◆ ЗАДАНИЕ 1 ◆
Ответьте на вопросы по отрывку о лирике Добролюбова:
(а) Чьи любовные стихи названы в отрывке очень традиционными?
(б) Каким годом датировано стихотворение «Не диво доброе влеченье…»?
(в) Что раскрывалось в интимной лирике Добролюбова?
◆ ЗАДАНИЕ 2 ◆
Замените в отрывке о лирике Добролюбова «хрестоматийное» на «школьное». Приведите текст заново, начиная с «Более всего выявляет» и заканчивая «личностей 60-х гг.».
◆ ЗАДАНИЕ 3 ◆
Переведите на английский предложение из отрывка о лирике Добролюбова: «Особое внимание поэтов школы Некрасова уделялось женщине униженной, оскорбленной, падшей.»

◆ ЦИТИРУЕМЫЙ ОТРЫВОК ◆
Более всего выявляет это интимная лирика Добролюбова. Мало сказать (хотя обычно говорят именно так), что стихи эти дополняют привычное, хрестоматийное представление о знаменитом журнальном трибуне. Эти стихи открывают новые стороны одной из самых замечательных личностей 60-х гг.
Лирика Добролюбова по-своему отразила драматические коллизии, с которыми сталкивались новые люди в сфере чувств, — и пафос принесения всего богатства чувств в жертву гражданскому служению, и сомнение в правомерности такой жертвы. В его интимной лирике раскрывались и сложность эпохи, и драматизм ее. У Добролюбова немало любовных стихов, и в них поэт приходил к тому же открытию, которое было сделано Некрасовым в области интимной лирики; вернее, он стоял перед вопросами, которые решались Некрасовым или уже были им решены.
«Идеальность» и «земность» — вот проблема, перед которой оказывалась новая поэзия. Были поэты-некрасовцы, которые почти обошли ее. К таким относится Плещеев: его любовные стихи очень традиционны, написаны часто под прямым влиянием любовной лирики Пушкина и Лермонтова. Добролюбов же, во всяком случае, ощущал здесь новые проблемы, и, таким образом, его искания в любовной лирике лежат не в стороне от исканий Некрасова.
Особое внимание поэтов школы Некрасова уделялось женщине униженной, оскорбленной, падшей. Но противоречие между «идеальностью» и «земностью» оказалось здесь еще бо́льшим и труднее разрешимым. Стихи Добролюбова «Не диво доброе влеченье…» (1857), «Не в блеске и тепле природы обновленной…» (1860 или 1861), наиболее близкие некрасовским или написанные под их прямым влиянием («Когда из мрака заблужденья…», «Еду ли ночью по улице темной…»), особенно ясно показывают драматизм лирики Добролюбова, не преодолевший этого противоречия, и тем более подчеркивают суть художественного открытия Некрасова, это противоречие разрешившего.

Сохранённые записи
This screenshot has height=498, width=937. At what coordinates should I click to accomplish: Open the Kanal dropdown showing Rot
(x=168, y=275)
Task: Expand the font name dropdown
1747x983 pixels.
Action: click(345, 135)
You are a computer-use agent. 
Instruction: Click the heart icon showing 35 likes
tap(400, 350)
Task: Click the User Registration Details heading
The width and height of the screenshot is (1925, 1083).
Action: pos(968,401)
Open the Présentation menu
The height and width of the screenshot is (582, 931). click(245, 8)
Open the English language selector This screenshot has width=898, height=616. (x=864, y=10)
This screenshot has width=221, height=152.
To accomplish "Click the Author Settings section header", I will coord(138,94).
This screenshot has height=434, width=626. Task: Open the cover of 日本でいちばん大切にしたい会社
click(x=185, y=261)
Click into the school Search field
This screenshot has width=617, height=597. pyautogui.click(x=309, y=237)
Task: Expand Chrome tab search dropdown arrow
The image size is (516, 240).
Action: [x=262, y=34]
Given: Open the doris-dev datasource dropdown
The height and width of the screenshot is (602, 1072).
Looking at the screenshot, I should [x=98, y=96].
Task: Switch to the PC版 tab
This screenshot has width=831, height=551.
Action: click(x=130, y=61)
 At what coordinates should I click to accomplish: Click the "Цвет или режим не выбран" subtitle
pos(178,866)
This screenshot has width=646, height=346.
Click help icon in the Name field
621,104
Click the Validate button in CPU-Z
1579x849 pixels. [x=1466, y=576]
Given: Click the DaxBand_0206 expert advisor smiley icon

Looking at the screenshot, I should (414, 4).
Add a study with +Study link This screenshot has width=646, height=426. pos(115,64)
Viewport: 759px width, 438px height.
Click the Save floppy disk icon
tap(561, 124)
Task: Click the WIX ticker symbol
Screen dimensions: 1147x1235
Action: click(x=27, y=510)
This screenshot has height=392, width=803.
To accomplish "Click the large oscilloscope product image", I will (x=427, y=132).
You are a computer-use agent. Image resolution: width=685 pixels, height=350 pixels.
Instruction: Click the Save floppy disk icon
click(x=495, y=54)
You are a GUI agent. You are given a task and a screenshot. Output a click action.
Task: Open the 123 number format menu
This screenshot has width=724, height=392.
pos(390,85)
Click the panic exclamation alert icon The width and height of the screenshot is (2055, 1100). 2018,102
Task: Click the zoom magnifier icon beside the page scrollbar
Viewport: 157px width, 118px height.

◆ ОТВЕТ 1 ◆
(а) Стихи Плещеева.
(б) 1857 годом.
(в) Сложность эпохи и ее драматизм.

◆ ОТВЕТ 2 ◆
Более всего выявляет это интимная лирика Добролюбова. Мало сказать (хотя обычно говорят именно так), что стихи эти дополняют привычное, школьное представление о знаменитом журнальном трибуне. Эти стихи открывают новые стороны одной из самых замечательных личностей 60-х гг.

◆ ОТВЕТ 3 ◆
Poets of Nekrasov's school paid particular attention to the humiliated, insulted, fallen woman.